Gather all lines in the entries below that include the word "computer".

=====

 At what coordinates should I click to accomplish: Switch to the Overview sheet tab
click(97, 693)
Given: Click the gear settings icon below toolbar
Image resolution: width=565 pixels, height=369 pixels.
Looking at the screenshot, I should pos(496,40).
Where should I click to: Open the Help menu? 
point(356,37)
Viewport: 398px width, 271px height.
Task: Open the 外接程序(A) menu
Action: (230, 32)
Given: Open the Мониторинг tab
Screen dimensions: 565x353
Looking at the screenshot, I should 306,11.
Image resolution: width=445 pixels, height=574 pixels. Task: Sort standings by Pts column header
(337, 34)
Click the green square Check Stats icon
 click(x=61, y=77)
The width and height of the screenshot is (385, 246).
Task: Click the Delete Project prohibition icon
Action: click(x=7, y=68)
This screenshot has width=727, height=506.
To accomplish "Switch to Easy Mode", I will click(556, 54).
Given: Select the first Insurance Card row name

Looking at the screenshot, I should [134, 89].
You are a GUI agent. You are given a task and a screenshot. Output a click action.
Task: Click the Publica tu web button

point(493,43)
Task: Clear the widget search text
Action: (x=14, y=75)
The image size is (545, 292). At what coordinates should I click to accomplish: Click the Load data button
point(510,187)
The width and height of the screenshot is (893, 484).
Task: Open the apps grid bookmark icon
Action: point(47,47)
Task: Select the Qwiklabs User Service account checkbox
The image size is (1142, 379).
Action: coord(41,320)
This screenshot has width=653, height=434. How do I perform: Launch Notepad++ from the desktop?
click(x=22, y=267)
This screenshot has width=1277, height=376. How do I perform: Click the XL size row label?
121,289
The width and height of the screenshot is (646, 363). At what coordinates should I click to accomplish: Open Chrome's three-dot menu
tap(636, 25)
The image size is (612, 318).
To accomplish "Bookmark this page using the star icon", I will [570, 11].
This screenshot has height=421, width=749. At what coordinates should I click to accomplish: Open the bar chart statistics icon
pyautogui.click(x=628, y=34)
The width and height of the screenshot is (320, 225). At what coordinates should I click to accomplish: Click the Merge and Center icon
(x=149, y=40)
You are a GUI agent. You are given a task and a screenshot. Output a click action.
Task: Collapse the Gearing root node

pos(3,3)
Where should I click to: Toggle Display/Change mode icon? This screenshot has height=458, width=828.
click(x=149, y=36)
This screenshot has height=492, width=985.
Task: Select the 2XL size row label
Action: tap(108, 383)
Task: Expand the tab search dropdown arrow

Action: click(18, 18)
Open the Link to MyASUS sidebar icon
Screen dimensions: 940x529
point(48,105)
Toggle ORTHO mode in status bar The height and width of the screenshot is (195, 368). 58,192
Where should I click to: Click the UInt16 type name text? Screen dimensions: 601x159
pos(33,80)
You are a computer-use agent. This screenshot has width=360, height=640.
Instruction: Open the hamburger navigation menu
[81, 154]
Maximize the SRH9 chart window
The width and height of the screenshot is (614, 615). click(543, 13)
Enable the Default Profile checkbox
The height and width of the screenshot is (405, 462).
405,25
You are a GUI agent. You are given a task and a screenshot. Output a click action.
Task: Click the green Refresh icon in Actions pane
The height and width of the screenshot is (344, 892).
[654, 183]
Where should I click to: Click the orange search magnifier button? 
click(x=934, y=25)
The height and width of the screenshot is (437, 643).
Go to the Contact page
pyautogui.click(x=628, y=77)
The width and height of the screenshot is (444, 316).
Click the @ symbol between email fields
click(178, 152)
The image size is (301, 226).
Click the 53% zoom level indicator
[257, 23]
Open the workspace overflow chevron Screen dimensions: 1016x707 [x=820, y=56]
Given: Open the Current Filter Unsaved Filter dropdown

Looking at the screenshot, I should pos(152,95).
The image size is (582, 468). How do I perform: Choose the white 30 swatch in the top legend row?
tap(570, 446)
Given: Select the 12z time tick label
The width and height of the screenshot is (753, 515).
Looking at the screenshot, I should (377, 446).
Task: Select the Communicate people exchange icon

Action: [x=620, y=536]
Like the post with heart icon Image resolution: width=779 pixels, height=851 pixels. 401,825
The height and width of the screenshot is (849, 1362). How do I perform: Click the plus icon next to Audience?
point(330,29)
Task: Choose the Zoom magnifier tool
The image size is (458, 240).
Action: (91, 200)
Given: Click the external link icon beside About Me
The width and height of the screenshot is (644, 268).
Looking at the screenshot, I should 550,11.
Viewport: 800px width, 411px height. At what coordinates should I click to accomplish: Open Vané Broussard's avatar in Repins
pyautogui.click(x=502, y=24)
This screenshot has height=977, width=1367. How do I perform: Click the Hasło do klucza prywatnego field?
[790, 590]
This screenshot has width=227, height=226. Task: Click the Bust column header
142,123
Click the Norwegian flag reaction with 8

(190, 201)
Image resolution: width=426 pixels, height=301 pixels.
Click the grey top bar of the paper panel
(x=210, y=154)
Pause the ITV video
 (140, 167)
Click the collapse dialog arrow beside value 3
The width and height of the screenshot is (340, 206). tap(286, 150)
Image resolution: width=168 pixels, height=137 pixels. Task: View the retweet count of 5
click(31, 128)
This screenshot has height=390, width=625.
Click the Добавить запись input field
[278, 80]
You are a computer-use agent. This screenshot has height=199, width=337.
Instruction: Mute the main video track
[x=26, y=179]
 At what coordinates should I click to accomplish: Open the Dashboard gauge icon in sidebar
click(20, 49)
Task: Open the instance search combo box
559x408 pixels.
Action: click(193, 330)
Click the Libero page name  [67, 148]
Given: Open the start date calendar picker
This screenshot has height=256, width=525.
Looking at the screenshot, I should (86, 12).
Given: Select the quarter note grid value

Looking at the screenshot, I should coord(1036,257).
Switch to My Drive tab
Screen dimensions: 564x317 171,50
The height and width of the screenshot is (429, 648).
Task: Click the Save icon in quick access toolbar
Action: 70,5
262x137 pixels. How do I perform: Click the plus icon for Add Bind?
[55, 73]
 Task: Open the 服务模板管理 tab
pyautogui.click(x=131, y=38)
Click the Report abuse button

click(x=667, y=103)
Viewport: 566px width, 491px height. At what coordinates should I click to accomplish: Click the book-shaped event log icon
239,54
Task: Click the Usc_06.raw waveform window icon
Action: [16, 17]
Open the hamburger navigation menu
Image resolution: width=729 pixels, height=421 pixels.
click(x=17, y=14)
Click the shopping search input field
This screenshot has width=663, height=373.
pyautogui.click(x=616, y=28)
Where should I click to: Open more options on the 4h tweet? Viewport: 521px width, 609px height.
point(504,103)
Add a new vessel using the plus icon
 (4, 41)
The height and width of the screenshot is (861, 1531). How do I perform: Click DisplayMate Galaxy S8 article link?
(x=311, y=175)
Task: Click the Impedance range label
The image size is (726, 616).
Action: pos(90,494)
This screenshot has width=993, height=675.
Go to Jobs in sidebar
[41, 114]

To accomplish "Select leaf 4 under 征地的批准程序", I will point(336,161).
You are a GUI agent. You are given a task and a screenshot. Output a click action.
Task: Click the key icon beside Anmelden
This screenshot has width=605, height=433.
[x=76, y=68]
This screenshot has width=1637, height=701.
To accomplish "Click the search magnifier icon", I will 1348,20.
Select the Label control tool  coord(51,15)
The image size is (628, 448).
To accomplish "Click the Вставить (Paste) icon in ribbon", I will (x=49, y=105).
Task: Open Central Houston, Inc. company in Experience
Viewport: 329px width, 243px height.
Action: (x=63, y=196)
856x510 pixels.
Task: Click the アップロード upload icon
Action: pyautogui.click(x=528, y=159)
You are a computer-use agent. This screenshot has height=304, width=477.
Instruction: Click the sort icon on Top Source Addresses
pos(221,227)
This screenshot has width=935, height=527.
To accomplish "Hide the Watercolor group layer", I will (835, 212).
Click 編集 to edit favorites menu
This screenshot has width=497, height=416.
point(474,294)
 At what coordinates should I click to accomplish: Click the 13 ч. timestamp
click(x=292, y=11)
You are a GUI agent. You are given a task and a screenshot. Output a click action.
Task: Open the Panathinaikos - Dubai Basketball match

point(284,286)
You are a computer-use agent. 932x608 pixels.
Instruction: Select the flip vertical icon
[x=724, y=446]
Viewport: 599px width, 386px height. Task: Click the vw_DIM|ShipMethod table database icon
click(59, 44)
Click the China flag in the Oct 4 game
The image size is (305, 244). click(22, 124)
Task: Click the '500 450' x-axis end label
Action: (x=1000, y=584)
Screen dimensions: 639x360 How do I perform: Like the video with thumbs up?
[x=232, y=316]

=====

## Reply
You are a computer-use agent. This screenshot has width=360, height=640.
You are a computer-use agent. This screenshot has height=199, width=337.
You are a computer-use agent. This screenshot has height=304, width=477.
You are a computer-use agent. 932x608 pixels.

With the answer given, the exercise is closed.